+++ SELECTION +++

The European Union and public opinion are set to change radically the plastics industry, by requiring waste plastic collection and recycling.  But will this be good or bad for the emerging bioplastics industry?

The public has become acutely aware of waste plastic in the world’s oceans with dire predictions like  by 2050 oceans are expected to contain more plastics than fish (by weight)’[1].  At first it was plastic micro beads but now concern has spread to all plastic packaging. A petition in the UK to ban non recyclable/non-compostable packaging[2] has gained over 84,000 signatures.

International brands are reacting too. Unilever recently committed to using 100% recyclable packaging by 2025. P&G has announced a limited edition of Head and Shoulders hair shampoo in a bottle made from beach plastic.

The European Commission published a “Strategy on Plastics in a circular economy”, [3]which seeks to decouple plastics production from virgin fossil feedstock, reduce life-cycle GHG impacts, increase the uptake of plastic recycling and reduce plastic leakage into the environment. The potential benefits of biodegradable plastics are recognised, but qualified with warnings that they might discourage recycling. In fact bioplastics fit well into a strategy for plastic packaging, which has to contain more options that just recycling.

The Ellen MacArthur Foundation has examined the problem of waste plastic in detail in a new report, The New Plastics Economy Catalysing action 2. The report shone a light on two important issues that are often overlooked in the discussions about plastics recycling. The first is that small items (40-70 mm) make up about 10% by weight of plastic packaging but pass by recycling sorting machines and go direct to landfill. These items (sweet wrappers, fastenings, lids, sachets, caps), are so light that some are blown out of tipping areas of landfills and into the environment. The report proposes that these small items should be redesigned to remove this problem. Furthermore it makes sense that if they can’t be redesigned, they should be made from biodegradable polymers, so when they end up in the environment, they biodegrade. Biodegradable polymers are usually made from biomass so this would provide a new market for bio-based plastics. This solution is already on the market for micro-beads[4].

Another important finding is that many waste food containers can’t be economically recycled because they are too contaminated with residual food. The report proposes that certain food containers should be compostable with food waste. Compostable polymers like PLA (polylactic acid) are made from biomass and are already commercially available[5]. They just need a regulatory pull to scale up further.

+++ ROWS +++

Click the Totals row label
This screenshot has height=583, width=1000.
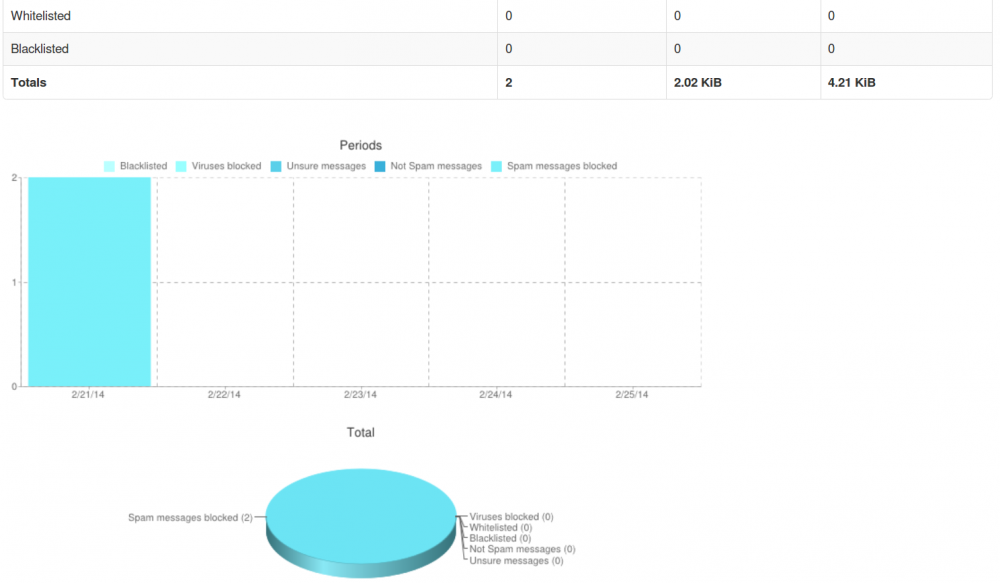pos(29,83)
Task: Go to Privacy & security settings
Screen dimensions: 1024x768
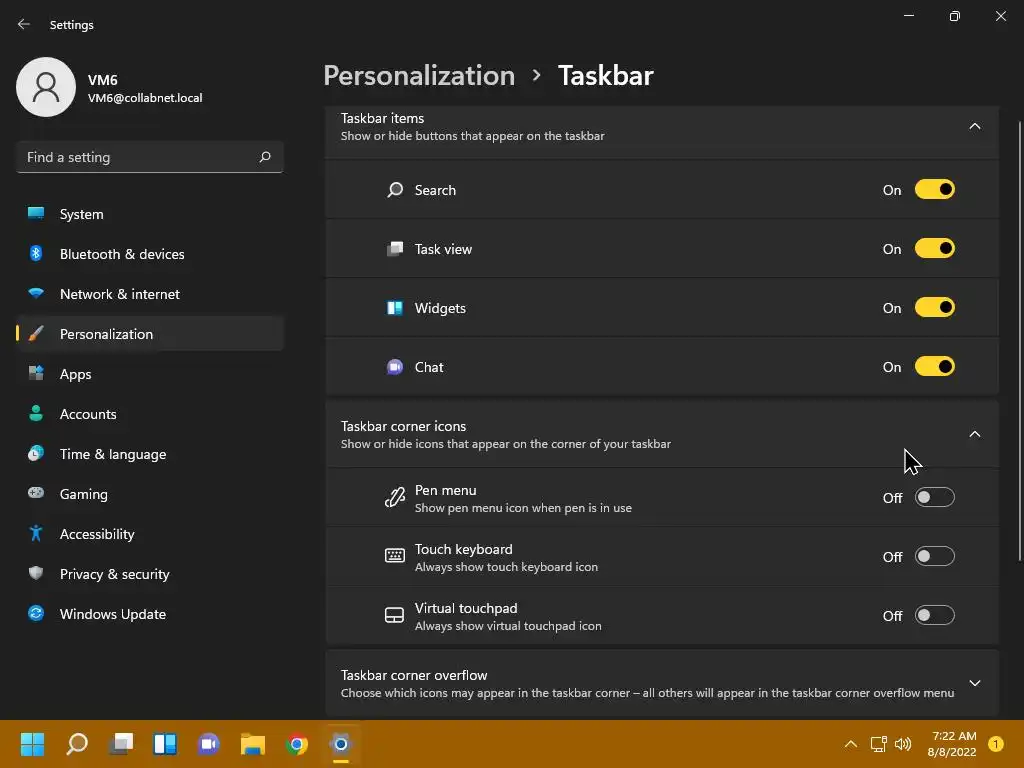Action: (x=114, y=574)
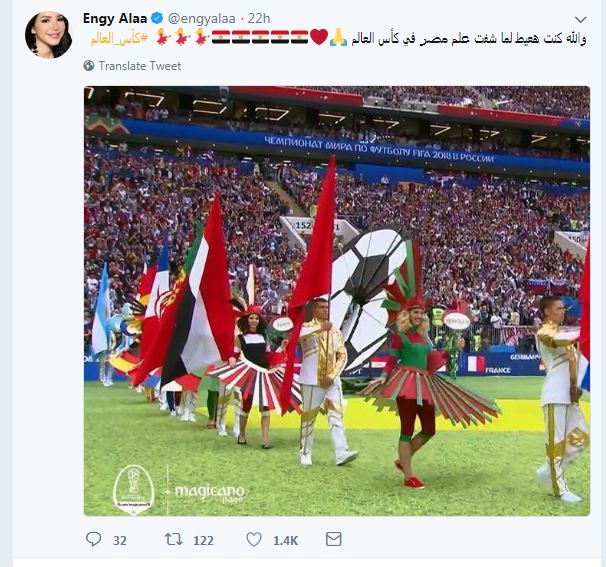
Task: Click the Engy Alaa display name
Action: coord(115,19)
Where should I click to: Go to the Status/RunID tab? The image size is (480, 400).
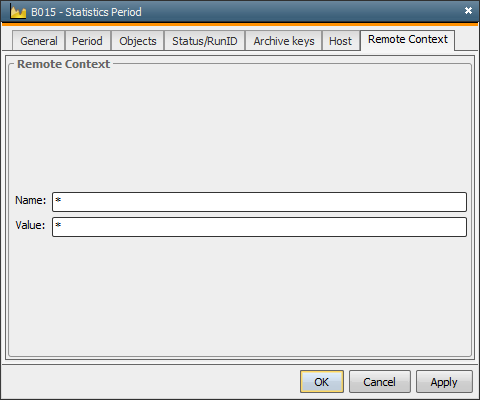coord(205,41)
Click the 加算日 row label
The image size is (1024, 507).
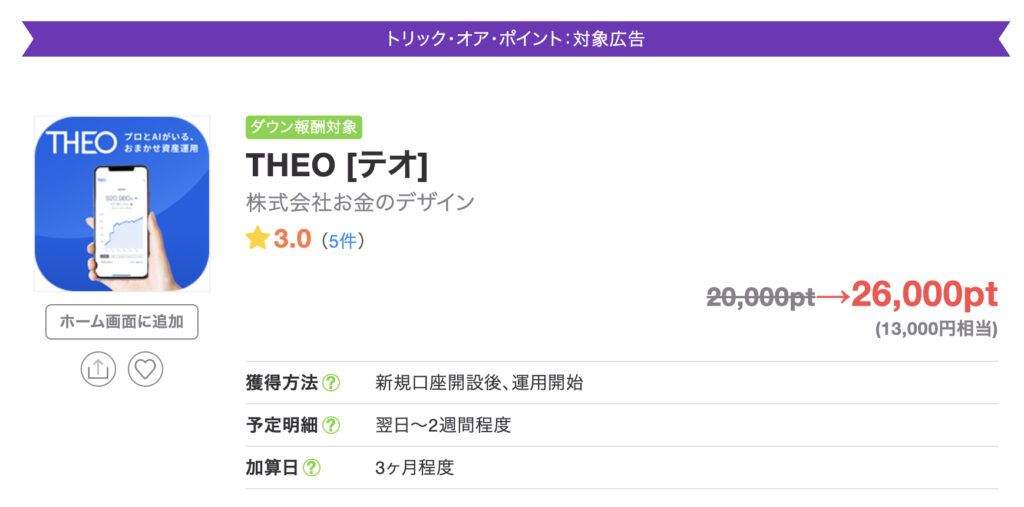pyautogui.click(x=272, y=467)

+++

WRITTEN TASK 1 - Rewrite the listing from the line that has "Task: Go to Privacy & security settings" through its last line, replacing "Screen dimensions" with "Display size" and keeping everything else the same. Leave the pictures out of your answer.
WRITTEN TASK 2 - Pick up the piece on plastic waste and bioplastics where it stops, and keep writing.

EXERCISE RESPONSE 1 -
Task: Go to Privacy & security settings
Display size: 1024x768
Action: (x=114, y=574)
Task: Click the Engy Alaa display name
Action: coord(115,19)
Where should I click to: Go to the Status/RunID tab? The image size is (480, 400).
coord(205,41)
Click the 加算日 row label
The image size is (1024, 507).
pyautogui.click(x=272, y=467)

EXERCISE RESPONSE 2 -
So there is a rationale that bio-based compostable and biodegradable plastics have a place in the framework for tackling waste plastic. Some governments are already introducing exemptions for these plastics in their new packaging regulation.

There is another type of bioplastic. They are designed to be ‘drop-in’ replacements for the most common types of durable fossil plastic. These durable plastics will always be needed for packaging applications where compostable or biodegradable plastics are not suitable.

Drop-in bioplastics such as green PE (polyethylene)[6] made from sugarcane can be recycled with their fossil counterparts, with the added benefit that they have a much lower carbon footprint. This becomes important when plastics eventually need to be disposed of, as they can only be recycled a finite number of times.  Disposal routes, other than landfill, involve some type of incineration or burning which result in the emissions of the greenhouse gas carbon dioxide. When bioplastics are burned, the CO2 emitted is that which was absorbed from the atmosphere during the growth of the original plant biomass. This means that incinerating bioplastics results in a much lower net gain in atmospheric CO2, than burning fossil plastic.

So for a lower environmental impact, drop-in, biodegradable and compostable bio-plastics are head and shoulders above conventional plastics.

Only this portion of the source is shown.